The thing is, that is what *I* think about him. All of the time ever. He encompasses so much of what I find attractive. I don't see anything from him that prompts me to think he feels similarly.

It's from the EA he had last year. The girl he met through work; she was pretty and it was a case of all the guys on his team thought she was fit but it was HIM that she liked. It was like it was some huge kudos to him that someone like her liked HIM.

He says to me that he *does* think these things about me. Whilst I realise people show their feelings in different ways, I'm not seeing anything that says he lusts after me.

I honestly sometimes think that if he noticed me looking at someone, or talking about someone, like I *am* human not dead as the saying goes, that he might think, hang on a minute - I need to up my game here, make more of an effort. I don't know.


----------



## WorkingOnMe (Mar 17, 2012)

In the context of comparing you to women who ogle men on the street, I would say it's a complement. However, if I was discussing ANY sexual aspect of my relationship with my wife, then calling her a good girl would not be a compliment. As mentioned earlier in this thread, I want her to be a lady in the streets, but I don't want any part of that good girl when she's alone with me.


----------



## Almostrecovered (Jul 14, 2011)

worked for Sandra Dee


----------



## SimplyAmorous (Nov 25, 2009)

Personally my husband likes to call me a "Dirty old woman" but he knows I am faithful as the morning sun.... he used to jokingly call me a "Nun" & his "Amish woman", so this is a step up for us. Now I am referred to his Roller Derby chick ~ and that's HOT.

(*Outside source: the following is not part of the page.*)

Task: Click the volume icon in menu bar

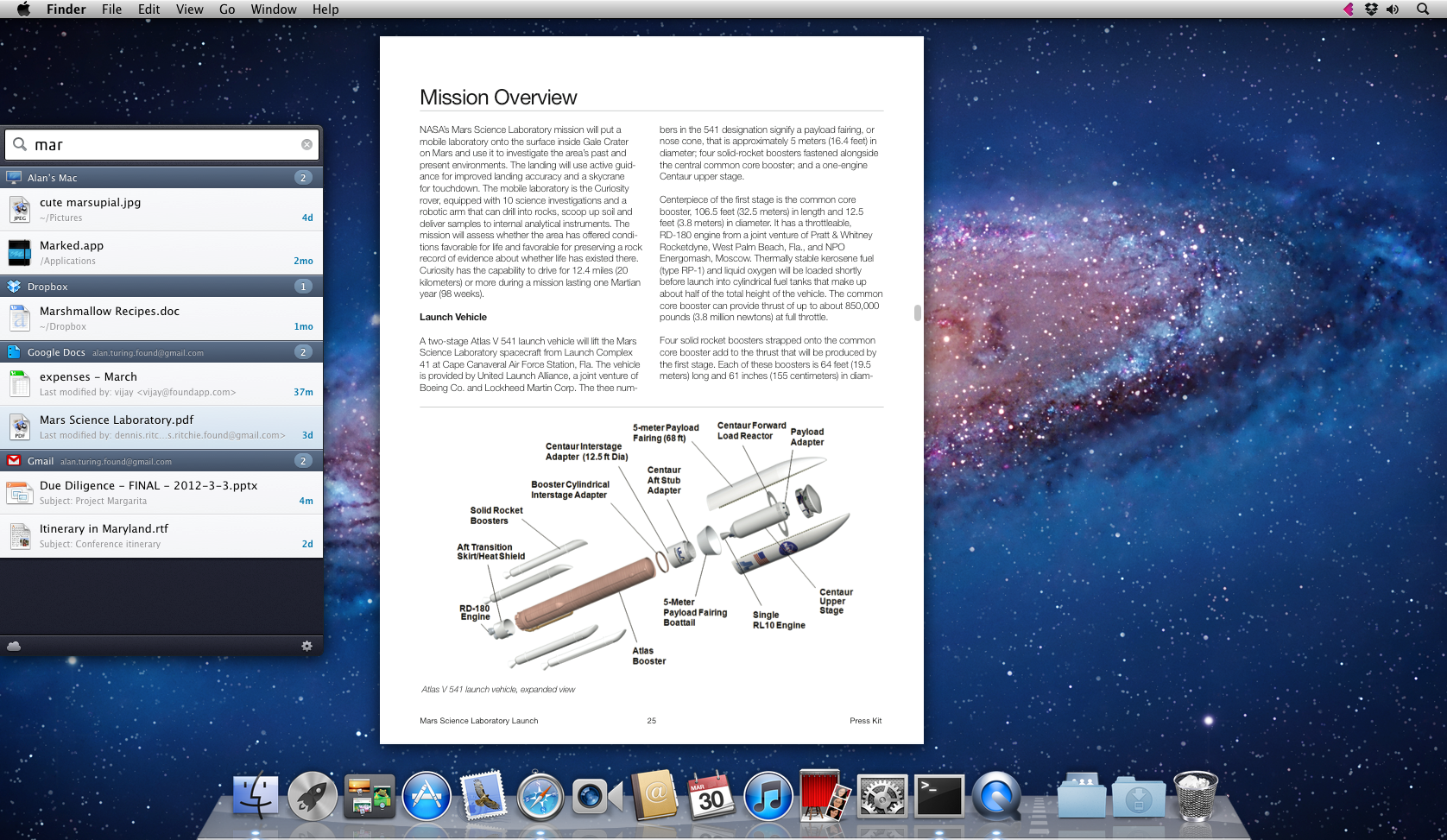Action: (1393, 9)
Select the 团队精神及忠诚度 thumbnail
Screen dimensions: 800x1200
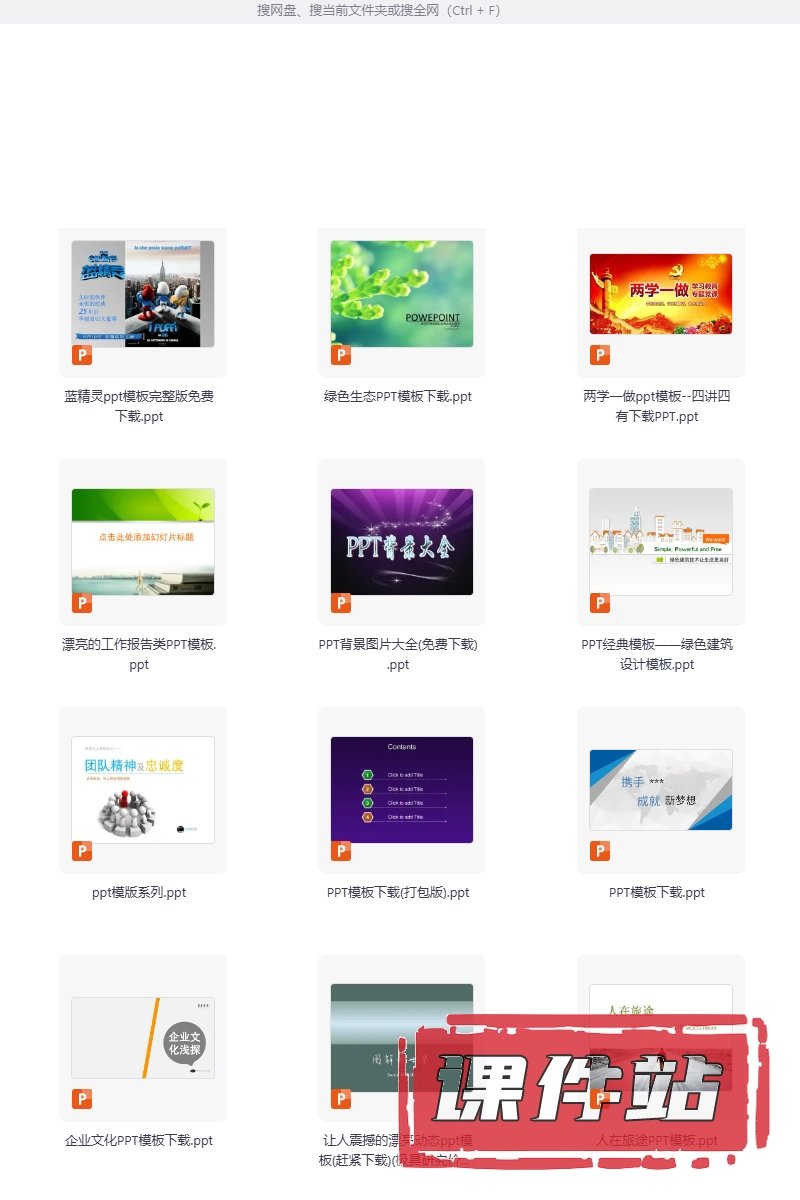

I handle myself out in public very respectable, but I still notice men- just as he will notice a beautiful woman passing by, we are utterly kosher with this. I wouldn't want to change him any more than he would want to change me. 

He'd never want me to go back to my NUN days, that was not as much FUN as we've been having the last 3 yrs ! That is just the reality here. I realize my view on here is a tad different, but he's given me far more sexy seductive compliments in the last 3 yrs than ....well...than our entire marriage. And yeah... I eat that up, makes me feel damn good!

This is what MEN want right here >>> compliments of "ThreeTimesALady "....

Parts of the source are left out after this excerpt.